Ainda assim, parece-me preferível a possibilidade de qualquer pessoa que seja
vítima de violência injustificada poder julgar por si mesma se o foi e poder
recorrer à justiça. Nós ainda temos uma responsabilidade por nós mesmos.
Se
entendo bem, o que está em causa aqui é que os putos foram levados pela onda
porque estavam a ser praxados. Mas e se não estivessem a ser praxados? Se
estivessem só a tomar umas latas de cerveja e fossem apanhados igualmente,
iríamos proibir as latas de cerveja? E se a “praxe”, em vez de consistir em se
arrastarem pela areia com pedras nos tornozelos, fosse ensaiar uma mega
coreografia tipo Glee – depois de a onda vir, iríamos proibir o Glee?
Não
gosto de gente idiota nem de atos idiotas. Também não gosto nada da falta de
liberdade. Se este pessoal morreu por causa da negligência ignorante de quem os
mandou para lá, quem os mandou para lá tem que se submeter à justiça. Histórias
tristes acontecem, porque a vida é uma merda. Pelo menos, que isto sirva para
os idiotas pensarem que talvez valha mais a pena ser porreiro.
1 comentário:
E se foi praxe não poderiam recusar? E se não foi praxe, não tinham cabeça para pensar que se calhar não era boa ideia ir para lá? A praxe é a desculpa, mas a culpa não é da praxe per si. A culpa está neles todos que foram irresponsáveis, negligentes com eles e com os outros e dos pais que lhes deram dinheiro para alugar uma casa para serem praxados. Se foi praxe, a culpa está no praxante que praxava mal, mas eles também não foram melhores ao seguirem cegamente o rapaz sem pensar nas consequências dos seus actos.

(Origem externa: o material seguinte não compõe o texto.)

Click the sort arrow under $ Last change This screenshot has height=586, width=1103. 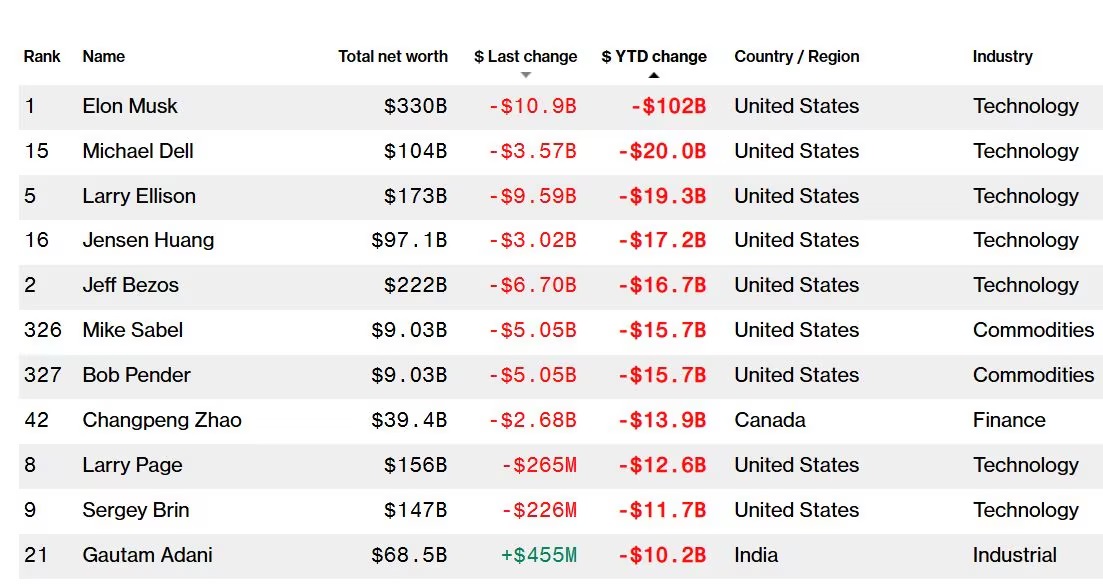[x=526, y=75]
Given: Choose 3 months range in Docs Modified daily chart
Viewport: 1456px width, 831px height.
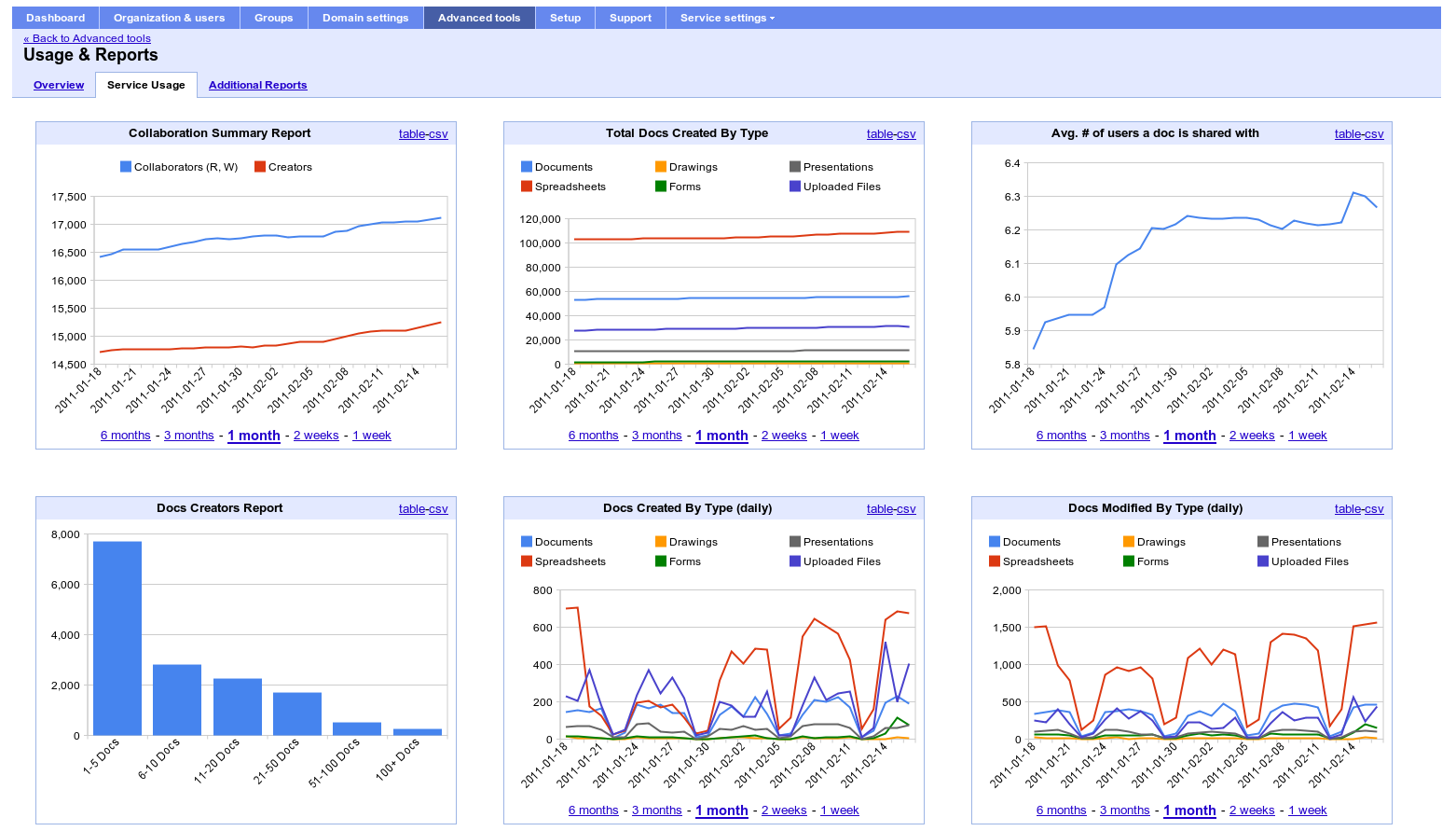Looking at the screenshot, I should pos(1125,810).
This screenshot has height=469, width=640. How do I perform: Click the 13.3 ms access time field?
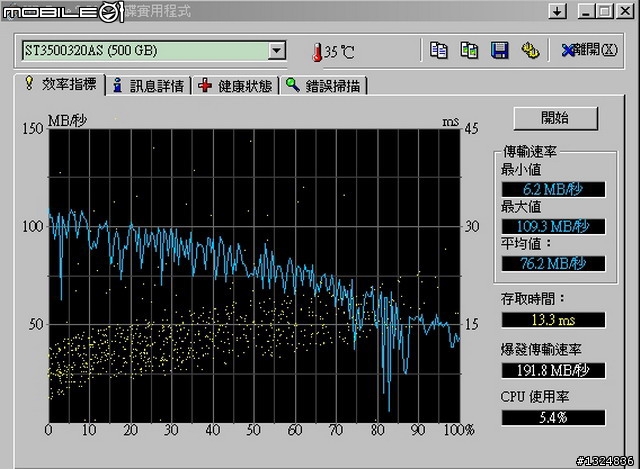coord(553,320)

Não sou apologista da praxe, quem me conhece sabe que não gosto da praxe humilhante ou física. Mandar fazer porque são superiores (mas superiores em quê?), mas esta situação é muito conveniente para continuar a demonização da praxe. Quando a praxe sim é um ritual de integração, para quebrar o gelo , mas não é a culpada das desgraças e das trafulhices. Os culpados são os praxantes que não entendem que a praxe não serve para lhes dar poder os novatos, mas sim para se divertirem e conhecerem os novos colegas de cursos e ajudaram-nos na adaptação à vida universitária, cuscar um pouco sobre professores, dar dicas e apontamentos.